The debtors now move pursuant to Local Rule 6.3 for reconsideration and pursuant to Federal Rule of Civil Procedure 59(e) 1 for relief from the order. For the reasons that follow the motion is granted. The Court’s prior memorandum and order dated December 15, 2004, remanding this case to the Supreme Court of the State of New York is vacated. The Debtors’ motion to transfer to the Southern District of New York for referral to the bankruptcy court is granted. Tallo’s motion to remand is denied without prejudice to its renewal in the bankruptcy court.

Background

The following facts are taken from the submissions of the parties in connection with the present motions. They are undisputed except where noted.

This controversy centers around the ownership of several corporations established to operate Dunkin’ Donut franchises in and around New York City. Tallo’s complaint alleges that Constantine and Anas-tasios Gianopolous promised Tallo a 1/3 interest in the old corporations and donuts at a reduced price in exchange for certain construction work to be performed by Tal-lo. Tallo alleges that in reliance on this agreement he performed such labor but has been refused the 1/3 interest. The complaint also alleges that subsequent to the filing of his first complaint, the Giano-pouloses formed the new corporations, terminated the franchise agreements between Dunkin’ Donuts and the old corporations, formed new franchise agreements between Dunkin’ Donuts and the new corporations, and transferred all of the assets of the old corporations to the new.

In response, on December 10, 2002, the non-debtor defendants commenced a separate action in New York State Court alleging that it was Tallo who breached the contract and as a result the non-debtor defendants were forced to close several of their donut stores due to failed health and safety inspections. On May 16, 2003, the New York State Court ruled that the two actions would be jointly tried, but would retain separate docket numbers.
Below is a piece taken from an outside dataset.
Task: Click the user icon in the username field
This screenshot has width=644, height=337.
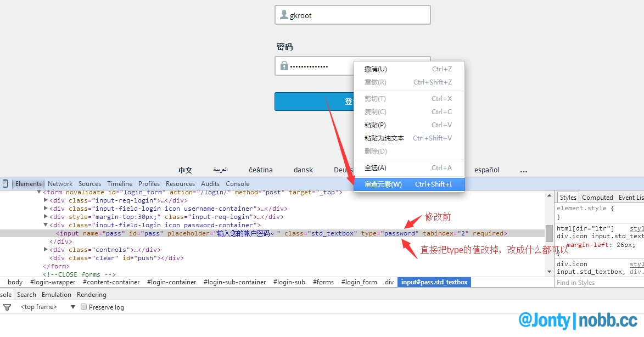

On June 1 and 2, 2004, the debtors filed voluntary petitions for reorganization in the United States Bankruptcy Court for the Southern District of New York pursuant to Chapter 11 of the Bankruptcy Code. The filing of the bankruptcy petitions automatically stayed Tallo’s claims against the debtors. See 11 U.S.C. § 362(a) (filing of bankruptcy petition prevents continuation of judicial action to recover claim against debtor). The automatic stay has not been lifted.

On October 26, 2004, the debtors removed Tallo’s action to this Court. The notice of removal did not purport to remove the non-debtor defendants’ action against Tallo, which remains pending in the state court.

On December 15, 2004, the Court granted Tallo’s motion to remand. On December 27, 2004, Tallo filed a proof of claim in the bankruptcy court. This motion for reconsideration and relief from the order of remand followed.

Discussion

Motions for reconsideration are governed by Rule 6.3 of the Local Civil Rules for the Eastern and Southern Districts of New York. A Rule 6.3 motion may be granted where the Court overlooked controlling matters of law or factual mat *27 ters that were put before it on the underlying motion. In re Salomon Analyst Level 3 Litig., 2005 WL 57311, at *1 (S.D.N.Y. Jan. 11, 2005). Similarly, a motion for reconsideration brought pursuant to Rule 59 may be granted to correct a clear error of law or prevent manifest injustice, when an intervening change in controlling law has occurred, or where evidence not previously available becomes available. Database Am., Inc. v. Bellsouth Adver. & Publ’g Corp., 825 F.Supp. 1216, 1220 (D.N.J.1993).

Bankruptcy Jurisdiction

In the previous memorandum and order, I concluded that the bankruptcy court would have jurisdiction over Tallo’s claims because they were “related to” the bankruptcy proceedings. Nevertheless, I exercised my discretion to remand the claims to the state court pursuant to 28 U.S.C. § 1452. The debtors contend that reconsideration of this decision is appropriate because since the issuance of the previous memorandum and order, Tallo has filed a proof of claim in the bankruptcy court.